[ACTIVITY]: Reproduce the opening lines of the records exactly, up to and including the line in which "About Us (131, 2324)" occurs.

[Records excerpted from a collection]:
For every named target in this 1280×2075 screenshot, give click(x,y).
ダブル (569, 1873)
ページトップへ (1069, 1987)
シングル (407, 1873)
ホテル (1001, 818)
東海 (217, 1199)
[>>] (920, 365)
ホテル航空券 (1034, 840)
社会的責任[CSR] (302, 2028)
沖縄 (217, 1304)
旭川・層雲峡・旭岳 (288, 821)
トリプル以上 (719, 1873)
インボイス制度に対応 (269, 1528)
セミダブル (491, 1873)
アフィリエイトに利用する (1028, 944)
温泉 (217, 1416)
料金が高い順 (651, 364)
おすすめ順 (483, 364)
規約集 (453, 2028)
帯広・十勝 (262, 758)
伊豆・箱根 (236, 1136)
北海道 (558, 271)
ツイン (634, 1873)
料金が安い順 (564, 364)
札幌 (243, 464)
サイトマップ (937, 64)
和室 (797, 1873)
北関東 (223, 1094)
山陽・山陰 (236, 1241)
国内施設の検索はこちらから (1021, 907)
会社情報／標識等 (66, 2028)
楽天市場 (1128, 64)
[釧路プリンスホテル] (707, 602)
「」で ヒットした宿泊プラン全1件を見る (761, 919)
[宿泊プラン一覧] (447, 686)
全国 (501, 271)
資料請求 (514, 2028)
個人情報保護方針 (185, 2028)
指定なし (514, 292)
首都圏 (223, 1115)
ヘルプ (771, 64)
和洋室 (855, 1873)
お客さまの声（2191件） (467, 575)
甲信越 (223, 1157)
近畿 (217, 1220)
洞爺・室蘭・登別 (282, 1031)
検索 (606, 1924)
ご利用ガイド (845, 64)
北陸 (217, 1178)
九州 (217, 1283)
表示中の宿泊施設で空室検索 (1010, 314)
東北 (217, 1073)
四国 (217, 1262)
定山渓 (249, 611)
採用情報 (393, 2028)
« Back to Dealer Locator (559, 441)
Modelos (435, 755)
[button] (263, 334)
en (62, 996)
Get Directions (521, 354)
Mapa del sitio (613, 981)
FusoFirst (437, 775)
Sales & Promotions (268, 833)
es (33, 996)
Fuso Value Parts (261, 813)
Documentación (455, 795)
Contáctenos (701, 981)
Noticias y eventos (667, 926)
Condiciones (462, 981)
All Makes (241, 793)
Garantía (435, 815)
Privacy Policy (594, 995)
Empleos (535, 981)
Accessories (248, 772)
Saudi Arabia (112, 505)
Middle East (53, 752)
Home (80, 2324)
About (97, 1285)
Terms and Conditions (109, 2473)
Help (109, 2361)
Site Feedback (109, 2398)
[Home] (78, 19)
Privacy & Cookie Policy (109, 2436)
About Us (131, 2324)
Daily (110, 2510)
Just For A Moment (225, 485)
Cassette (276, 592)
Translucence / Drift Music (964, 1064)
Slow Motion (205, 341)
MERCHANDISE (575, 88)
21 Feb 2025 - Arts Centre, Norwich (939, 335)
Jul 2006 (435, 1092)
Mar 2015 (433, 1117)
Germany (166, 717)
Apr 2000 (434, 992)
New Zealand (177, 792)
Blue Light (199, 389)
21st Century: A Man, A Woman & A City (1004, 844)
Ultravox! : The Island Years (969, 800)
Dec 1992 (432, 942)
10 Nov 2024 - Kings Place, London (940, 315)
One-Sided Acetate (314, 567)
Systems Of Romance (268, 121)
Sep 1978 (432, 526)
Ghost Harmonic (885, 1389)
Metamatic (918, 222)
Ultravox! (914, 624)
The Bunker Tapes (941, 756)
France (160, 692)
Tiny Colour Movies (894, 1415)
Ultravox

[SOLUTION TO THE PROBLEM]:
For every named target in this 1280×2075 screenshot, give click(x,y).
ダブル (569, 1873)
ページトップへ (1069, 1987)
シングル (407, 1873)
ホテル (1001, 818)
東海 (217, 1199)
[>>] (920, 365)
ホテル航空券 (1034, 840)
社会的責任[CSR] (302, 2028)
沖縄 (217, 1304)
旭川・層雲峡・旭岳 (288, 821)
トリプル以上 (719, 1873)
インボイス制度に対応 (269, 1528)
セミダブル (491, 1873)
アフィリエイトに利用する (1028, 944)
温泉 (217, 1416)
料金が高い順 (651, 364)
おすすめ順 (483, 364)
規約集 (453, 2028)
帯広・十勝 (262, 758)
伊豆・箱根 (236, 1136)
北海道 (558, 271)
ツイン (634, 1873)
料金が安い順 (564, 364)
札幌 (243, 464)
サイトマップ (937, 64)
和室 (797, 1873)
北関東 (223, 1094)
山陽・山陰 (236, 1241)
国内施設の検索はこちらから (1021, 907)
会社情報／標識等 (66, 2028)
楽天市場 (1128, 64)
[釧路プリンスホテル] (707, 602)
「」で ヒットした宿泊プラン全1件を見る (761, 919)
[宿泊プラン一覧] (447, 686)
全国 (501, 271)
資料請求 (514, 2028)
個人情報保護方針 (185, 2028)
指定なし (514, 292)
首都圏 (223, 1115)
ヘルプ (771, 64)
和洋室 (855, 1873)
お客さまの声（2191件） (467, 575)
甲信越 (223, 1157)
近畿 (217, 1220)
洞爺・室蘭・登別 (282, 1031)
検索 (606, 1924)
ご利用ガイド (845, 64)
北陸 (217, 1178)
九州 (217, 1283)
表示中の宿泊施設で空室検索 (1010, 314)
東北 (217, 1073)
四国 (217, 1262)
定山渓 (249, 611)
採用情報 (393, 2028)
« Back to Dealer Locator (559, 441)
Modelos (435, 755)
[button] (263, 334)
en (62, 996)
Get Directions (521, 354)
Mapa del sitio (613, 981)
FusoFirst (437, 775)
Sales & Promotions (268, 833)
es (33, 996)
Fuso Value Parts (261, 813)
Documentación (455, 795)
Contáctenos (701, 981)
Noticias y eventos (667, 926)
Condiciones (462, 981)
All Makes (241, 793)
Garantía (435, 815)
Privacy Policy (594, 995)
Empleos (535, 981)
Accessories (248, 772)
Saudi Arabia (112, 505)
Middle East (53, 752)
Home (80, 2324)
About (97, 1285)
Terms and Conditions (109, 2473)
Help (109, 2361)
Site Feedback (109, 2398)
[Home] (78, 19)
Privacy & Cookie Policy (109, 2436)
About Us (131, 2324)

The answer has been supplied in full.